Predictive Incident Detection

Predictive Incident Detection allows Operyn to identify issues before they impact users by analyzing telemetry trends and using AI to forecast future states.

How it Works

  1. Trend Detection: The AnomalyDetector in the Incident Engine monitors incoming metrics for rapid changes (e.g., CPU increasing at >5% per minute).
  2. AI Forecasting: When a suspicious trend is detected, the Incident Engine calls the AI Engine's /forecast endpoint.
  3. Future State Prediction: The ForecastingAgent uses an LLM to analyze historical data points and predict if a threshold breach is likely within the next 15 minutes.
  4. Early Warning Incidents: If a breach is predicted with high confidence, Operyn creates a HIGH severity incident with the [PREDICTIVE] prefix, allowing SREs to intervene before an outage occurs.

Configuration

Predictive detection behaviors can be tuned via the AnomalyDetector configuration:

  • Slope Threshold: Minimum rate of change to trigger analysis.
  • Prediction Window: How far into the future (in minutes) to predict.
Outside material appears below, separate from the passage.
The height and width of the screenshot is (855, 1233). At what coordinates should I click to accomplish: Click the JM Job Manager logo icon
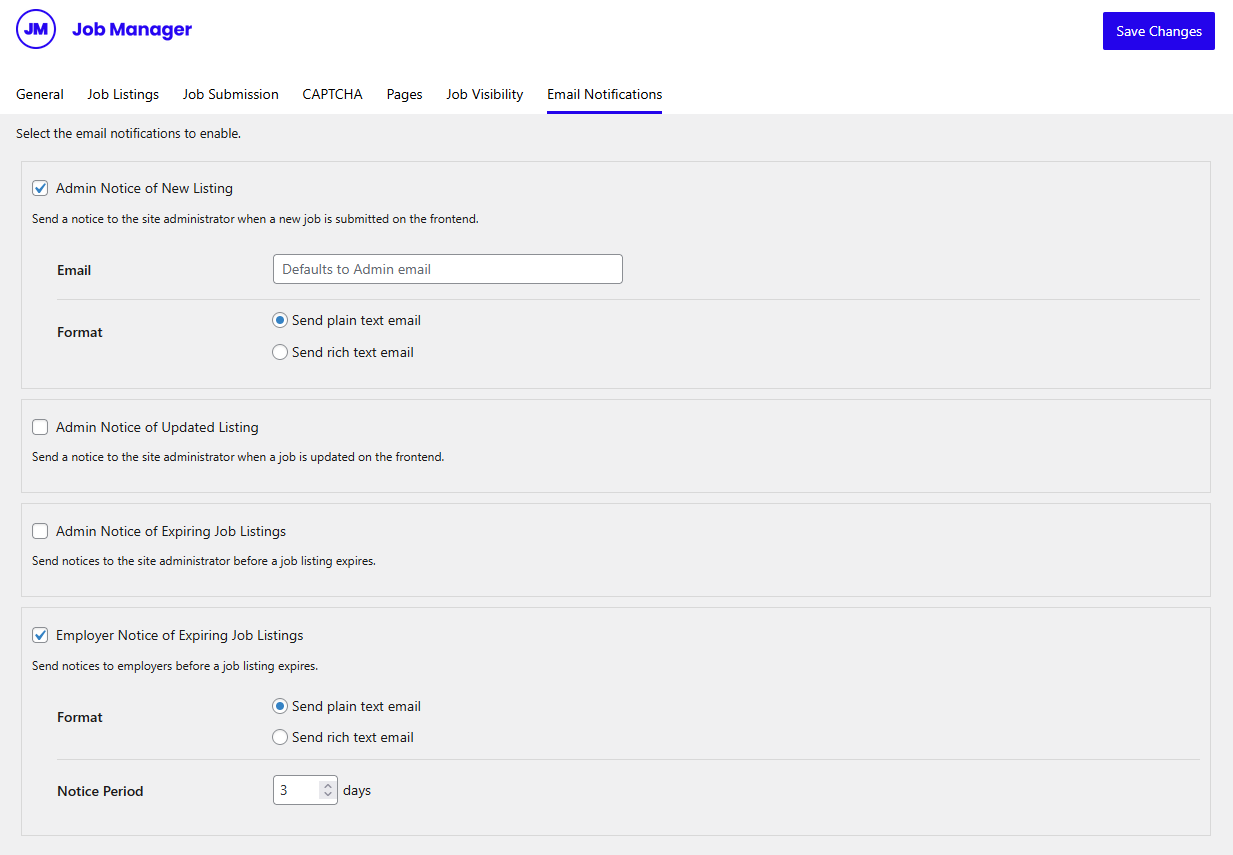(x=36, y=29)
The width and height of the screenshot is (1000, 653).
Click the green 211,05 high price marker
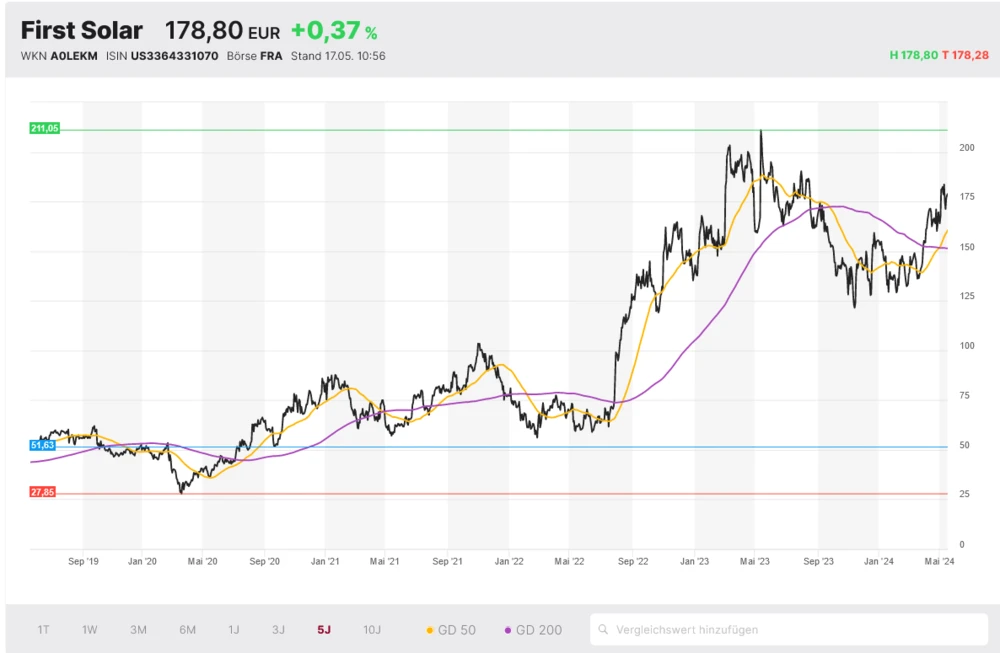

Default is 15 minutes.

Benefits

  • Reduced MTTR: By catching issues early, we can often fix them before they become critical.
  • Proactive Scaling: Predictive signals can be used to trigger automated scaling before load causes latency spikes.
  • Noise Reduction: AI filtering ensures that transient spikes don't trigger unnecessary alerts unless they are part of a growing trend.